Now I’m in California. My father broke his hip and I’m back at my childhood home taking care of him. He’s healing, but progress is slow. The temperature has ranged from 75 to 95 outside and hovered around 84 in the house, with no air conditioning, minimal insulation, and windows left open all day. The living room faces east, the kitchen faces west, so the sun beats through the paper window shades. I never perspired so much in my life. Under my hair, down my face, down my neck, down my shirt, I’m soaked and salty. Cooking or doing dishes, I drown in my own juices, occasionally stopping to stick my head in the freezer or stand up against one of Dad’s fans. At night, I lie with my head at the foot of the bed trying to grab a hint of breeze from the wide-open windows. Meanwhile, Dad says it’s “cool,” asks me to shut the door, turn off the fan, and fetch his sweater.
A couple nights ago, the San Jose weather forecasters predicted rain. Big black clouds filled the sky toward sunset. A man I passed on my nightly walk broke the Silicon Valley code of silence and said, “Isn’t it a marvelous evening?” “Yes,” I replied, soaking in the cooling breeze and the hint of rain in the air. But it did not rain on San Jose. It has not rained on San Jose for four months. Clouds appear and promise rain, then fade away without dropping their load of precious water. The area is in a severe drought. The yards I pass on my walks are full of dead lawns and dead flowers. Cobwebs hang off of everything. Water is rationed, and people can be severely fined if they are caught wasting water.

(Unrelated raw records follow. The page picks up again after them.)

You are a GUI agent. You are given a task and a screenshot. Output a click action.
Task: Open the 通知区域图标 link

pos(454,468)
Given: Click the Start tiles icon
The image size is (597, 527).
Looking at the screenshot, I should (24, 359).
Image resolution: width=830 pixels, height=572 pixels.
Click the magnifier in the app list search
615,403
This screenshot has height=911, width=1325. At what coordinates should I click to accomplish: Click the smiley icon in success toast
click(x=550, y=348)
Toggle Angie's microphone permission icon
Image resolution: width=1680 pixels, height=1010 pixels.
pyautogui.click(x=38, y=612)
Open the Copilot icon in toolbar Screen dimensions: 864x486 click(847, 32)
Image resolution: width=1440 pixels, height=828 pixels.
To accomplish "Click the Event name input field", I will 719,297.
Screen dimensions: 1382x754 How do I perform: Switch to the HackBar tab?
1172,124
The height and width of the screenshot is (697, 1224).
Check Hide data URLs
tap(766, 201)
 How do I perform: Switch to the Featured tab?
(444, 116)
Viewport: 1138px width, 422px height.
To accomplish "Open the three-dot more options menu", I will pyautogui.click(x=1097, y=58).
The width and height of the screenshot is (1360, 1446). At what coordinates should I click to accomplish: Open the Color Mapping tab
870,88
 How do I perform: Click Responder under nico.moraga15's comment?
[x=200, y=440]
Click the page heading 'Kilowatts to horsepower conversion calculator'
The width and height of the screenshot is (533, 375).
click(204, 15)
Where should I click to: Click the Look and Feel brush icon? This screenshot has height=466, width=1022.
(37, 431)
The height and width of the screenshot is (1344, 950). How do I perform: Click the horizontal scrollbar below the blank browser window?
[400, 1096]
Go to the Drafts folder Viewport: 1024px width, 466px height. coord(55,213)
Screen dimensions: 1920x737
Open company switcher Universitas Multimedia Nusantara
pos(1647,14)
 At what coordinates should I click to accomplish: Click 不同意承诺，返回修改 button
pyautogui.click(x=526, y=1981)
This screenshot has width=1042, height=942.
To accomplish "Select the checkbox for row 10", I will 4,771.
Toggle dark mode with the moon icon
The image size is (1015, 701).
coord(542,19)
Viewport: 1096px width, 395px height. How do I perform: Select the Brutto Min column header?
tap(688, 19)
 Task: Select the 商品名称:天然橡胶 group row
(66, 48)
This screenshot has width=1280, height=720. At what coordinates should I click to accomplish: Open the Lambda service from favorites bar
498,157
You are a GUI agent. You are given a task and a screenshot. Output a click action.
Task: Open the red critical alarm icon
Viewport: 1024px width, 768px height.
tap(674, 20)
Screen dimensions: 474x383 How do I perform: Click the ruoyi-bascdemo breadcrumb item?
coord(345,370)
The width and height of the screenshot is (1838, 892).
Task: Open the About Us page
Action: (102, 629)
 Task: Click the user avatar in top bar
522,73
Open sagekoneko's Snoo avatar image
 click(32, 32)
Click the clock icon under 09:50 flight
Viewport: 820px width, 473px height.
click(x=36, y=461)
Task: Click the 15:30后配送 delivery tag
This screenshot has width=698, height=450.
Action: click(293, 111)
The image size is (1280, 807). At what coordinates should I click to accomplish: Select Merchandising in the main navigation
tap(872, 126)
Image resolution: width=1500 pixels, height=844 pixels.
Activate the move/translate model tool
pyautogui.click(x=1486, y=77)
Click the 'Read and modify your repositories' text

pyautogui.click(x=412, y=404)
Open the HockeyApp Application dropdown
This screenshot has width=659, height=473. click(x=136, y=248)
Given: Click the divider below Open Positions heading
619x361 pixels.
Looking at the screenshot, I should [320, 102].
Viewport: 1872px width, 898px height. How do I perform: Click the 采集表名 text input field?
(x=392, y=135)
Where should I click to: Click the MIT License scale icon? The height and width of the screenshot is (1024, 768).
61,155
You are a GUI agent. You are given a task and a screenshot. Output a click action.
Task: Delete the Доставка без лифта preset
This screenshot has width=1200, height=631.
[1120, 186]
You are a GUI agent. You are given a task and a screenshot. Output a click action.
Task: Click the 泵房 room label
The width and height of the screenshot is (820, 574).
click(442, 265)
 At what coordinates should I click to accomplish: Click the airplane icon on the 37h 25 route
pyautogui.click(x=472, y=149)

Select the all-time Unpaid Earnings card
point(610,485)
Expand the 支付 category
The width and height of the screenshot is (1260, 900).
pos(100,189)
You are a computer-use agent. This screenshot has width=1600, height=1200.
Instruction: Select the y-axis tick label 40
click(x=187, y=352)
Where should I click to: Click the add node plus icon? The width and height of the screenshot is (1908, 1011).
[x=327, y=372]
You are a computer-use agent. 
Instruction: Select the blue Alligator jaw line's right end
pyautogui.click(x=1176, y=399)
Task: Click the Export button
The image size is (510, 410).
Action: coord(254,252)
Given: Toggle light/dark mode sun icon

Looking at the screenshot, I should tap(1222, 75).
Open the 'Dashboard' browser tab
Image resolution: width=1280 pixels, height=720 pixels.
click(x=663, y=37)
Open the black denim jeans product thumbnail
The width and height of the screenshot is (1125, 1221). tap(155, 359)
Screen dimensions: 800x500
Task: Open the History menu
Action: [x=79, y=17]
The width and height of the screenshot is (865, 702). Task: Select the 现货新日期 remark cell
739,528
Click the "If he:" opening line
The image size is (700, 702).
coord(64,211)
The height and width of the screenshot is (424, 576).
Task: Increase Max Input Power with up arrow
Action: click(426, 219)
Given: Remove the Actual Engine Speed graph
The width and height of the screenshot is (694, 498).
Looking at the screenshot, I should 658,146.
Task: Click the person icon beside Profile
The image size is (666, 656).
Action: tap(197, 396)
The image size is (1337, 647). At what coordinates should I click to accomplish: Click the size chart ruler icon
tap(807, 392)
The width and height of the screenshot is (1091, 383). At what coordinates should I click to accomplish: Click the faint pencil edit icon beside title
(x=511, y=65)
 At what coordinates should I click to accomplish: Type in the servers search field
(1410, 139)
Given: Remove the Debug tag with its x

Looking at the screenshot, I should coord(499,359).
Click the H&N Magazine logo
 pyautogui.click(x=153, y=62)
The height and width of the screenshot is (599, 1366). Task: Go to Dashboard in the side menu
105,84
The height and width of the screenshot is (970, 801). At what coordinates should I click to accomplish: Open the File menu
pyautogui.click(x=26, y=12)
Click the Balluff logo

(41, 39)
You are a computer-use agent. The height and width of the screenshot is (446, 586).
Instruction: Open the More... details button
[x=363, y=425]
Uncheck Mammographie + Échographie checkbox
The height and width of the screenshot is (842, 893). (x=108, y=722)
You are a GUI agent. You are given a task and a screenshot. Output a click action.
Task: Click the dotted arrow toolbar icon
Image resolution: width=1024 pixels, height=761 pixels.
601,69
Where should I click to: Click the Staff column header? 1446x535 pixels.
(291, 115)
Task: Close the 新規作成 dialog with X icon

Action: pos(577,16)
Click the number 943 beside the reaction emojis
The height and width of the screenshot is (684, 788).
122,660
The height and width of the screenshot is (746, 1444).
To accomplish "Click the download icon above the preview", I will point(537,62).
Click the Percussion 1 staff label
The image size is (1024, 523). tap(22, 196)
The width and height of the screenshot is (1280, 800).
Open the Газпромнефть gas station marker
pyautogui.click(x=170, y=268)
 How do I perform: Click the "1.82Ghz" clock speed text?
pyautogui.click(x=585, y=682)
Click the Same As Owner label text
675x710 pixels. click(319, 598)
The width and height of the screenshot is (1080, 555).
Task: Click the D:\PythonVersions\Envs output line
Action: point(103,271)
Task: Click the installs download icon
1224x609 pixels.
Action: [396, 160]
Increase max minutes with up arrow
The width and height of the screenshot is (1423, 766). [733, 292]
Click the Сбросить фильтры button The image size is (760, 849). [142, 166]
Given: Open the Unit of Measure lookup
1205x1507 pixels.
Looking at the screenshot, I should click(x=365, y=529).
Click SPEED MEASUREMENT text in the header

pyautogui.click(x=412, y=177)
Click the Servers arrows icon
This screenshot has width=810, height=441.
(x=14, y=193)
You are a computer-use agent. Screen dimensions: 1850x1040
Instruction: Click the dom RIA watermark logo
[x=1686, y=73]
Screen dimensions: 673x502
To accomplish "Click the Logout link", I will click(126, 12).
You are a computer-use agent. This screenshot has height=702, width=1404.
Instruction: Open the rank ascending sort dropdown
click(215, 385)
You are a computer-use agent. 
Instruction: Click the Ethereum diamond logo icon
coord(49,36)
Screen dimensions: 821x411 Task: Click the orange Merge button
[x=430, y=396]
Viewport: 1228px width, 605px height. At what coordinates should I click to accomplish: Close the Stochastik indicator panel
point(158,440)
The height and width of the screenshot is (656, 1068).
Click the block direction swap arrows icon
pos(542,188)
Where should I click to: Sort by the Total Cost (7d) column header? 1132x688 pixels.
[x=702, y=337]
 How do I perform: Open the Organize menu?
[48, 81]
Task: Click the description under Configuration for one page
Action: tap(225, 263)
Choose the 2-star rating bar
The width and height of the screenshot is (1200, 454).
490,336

It has been a dry year in Oregon, too, but we have had rain. We will have more rain. It will be wet, and it will be cool. I’m sure my lawn is tall and green now and the berries and ferns are poking through the boards of my deck again. Meanwhile, I’m here, completely acclimated to the Oregon Coast, sweating in epic quantities, seeking shade, and wondering how I ever stood it before.
The human body adapts. When my father returned from his World War II service in the Philippines, he could not get warm. He huddled in his father’s heavy coat in the middle of summer and shivered. Doctors told him it would take a while to reacclimate to the California weather. I’m hoping I’m not here long enough for my body to get used to California heat again. It turns out I am a person who sweats.